Quando alguém imagina um trem vermelho atravessando montanhas e viadutos em meio aos Alpes, há uma boa chance de estar imaginando uma foto feita na linha do Bernina.
Outro ponto que chamou atenção foi a duração. O Glacier consome praticamente um dia inteiro, já o Bernina ocupa metade desse tempo.
A princípioisso parece favorecer o Bernina, mas existe uma pegadinha. Chegar em Tirano não resolve o problema… no nosso caso, Tirano não está no roteiro, a ideia nunca foi seguir viagem pela Itália.
Isso significa que fazer apenas o trecho Chur → Tirano não faz muito sentido. Em algum momento seria necessário voltar para a Suíça.
Foi aí que surgiu uma possibilidade interessante… em vez de encarar o Bernina como um meio de transporte, tratá-lo como um passeio de um dia.

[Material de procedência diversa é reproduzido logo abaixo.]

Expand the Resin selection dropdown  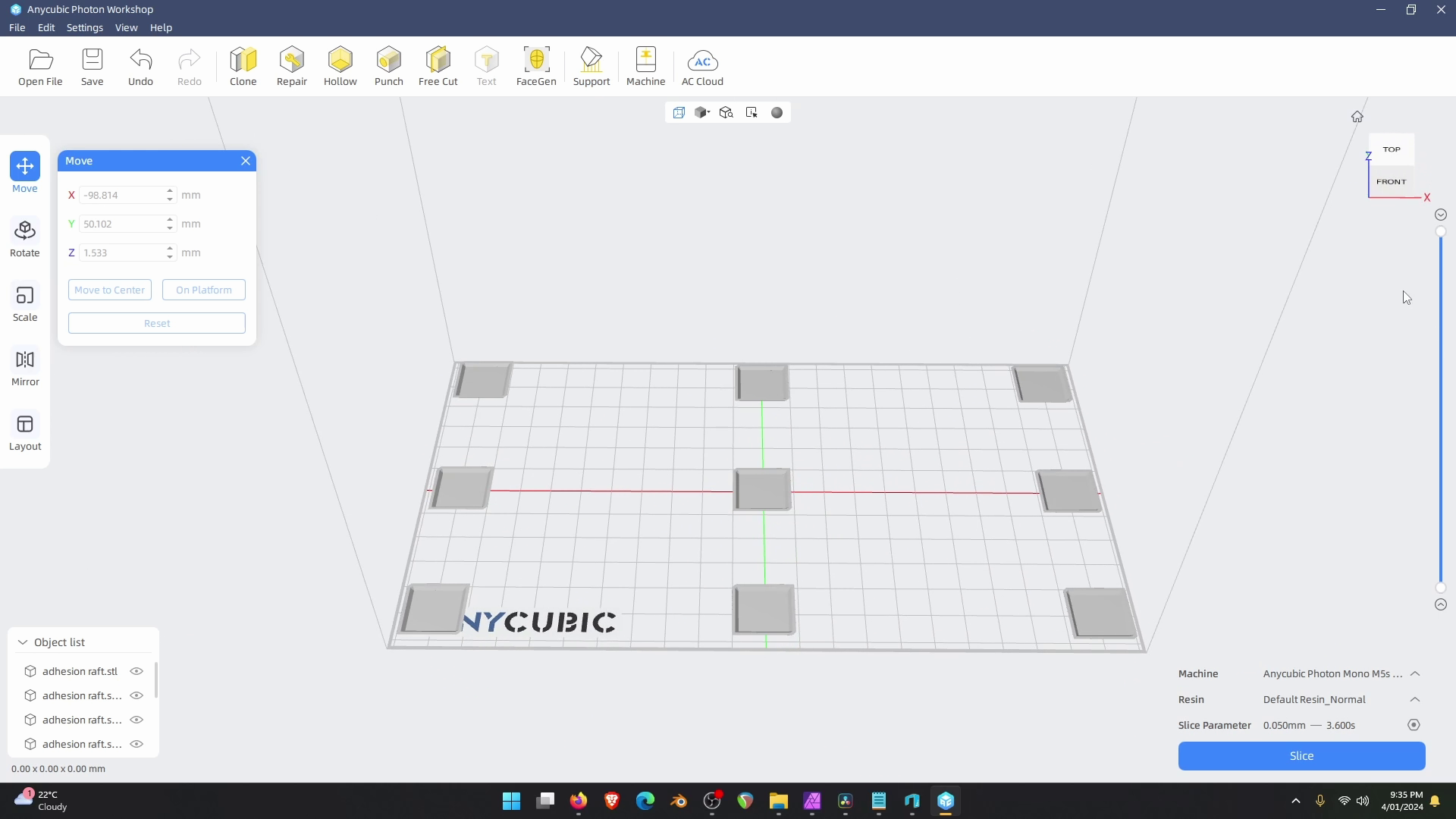pos(1415,699)
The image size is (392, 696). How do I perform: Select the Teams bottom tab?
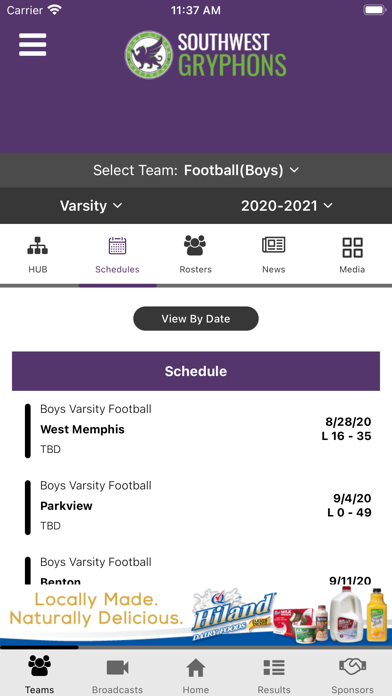click(39, 676)
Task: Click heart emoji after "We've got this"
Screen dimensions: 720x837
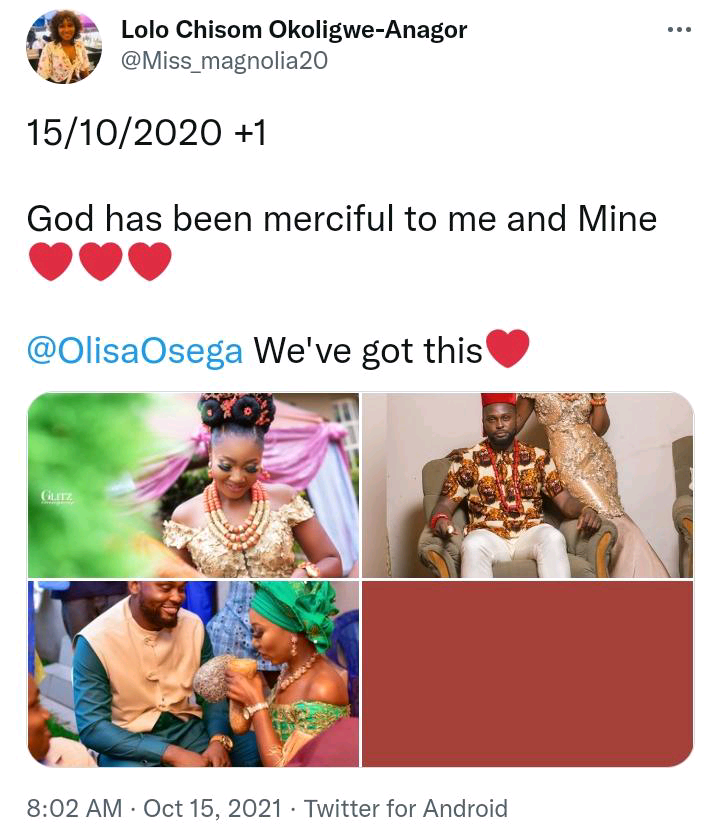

Podemos sair cedo de Chur, fazer a viagem até Tirano, almoçar na cidade e caminhar um pouco pelo centro histórico e depois retornar para Chur de tarde. Na prática, o passeio passaria a ocupar praticamente o dia inteiro, mas sem exigir mudanças relevantes no restante do roteiro.
Tirano não parece ser uma cidade que justificaria vários dias de visita, mas talvez justamente por isso funcione bem para uma parada de algumas horas. Um almoço italiano autêntico depois de cruzar os Alpes de trem tem um certo charme difícil de ignorar, não concorda?
O custo é outro ponto importante.
O Glacier normalmente custa quase o dobro do Bernina, mas existe um detalhe que aparece repetidamente nos fóruns e relatos de viagem. No Bernina, os trens regionais utilizam exatamente a mesma ferrovia: as montanhas são as mesmas, os viadutos são os mesmos, os lagos são os mesmos… A principal diferença está nos vagões e na necessidade de reserva. Por isso, muita gente faz um dos sentidos em trem regional e o outro no trem panorâmico.
Ainda não chegamos a uma conclusão definitiva sobre qual experiência faz mais sentido dentro do roteiro. O que as pesquisas mostraram até agora é que Glacier Express e Bernina Express não são versões maiores ou menores da mesma viagem. Eles parecem ter propostas diferentes.
Enquanto o Glacier é uma jornada ferroviária clássica pelos Alpes suíços, o Bernina é uma sequência quase ininterrupta de paisagens espetaculares que termina com um almoço na Itália antes de voltar para casa.
E talvez seja justamente isso que torna a decisão tão difícil.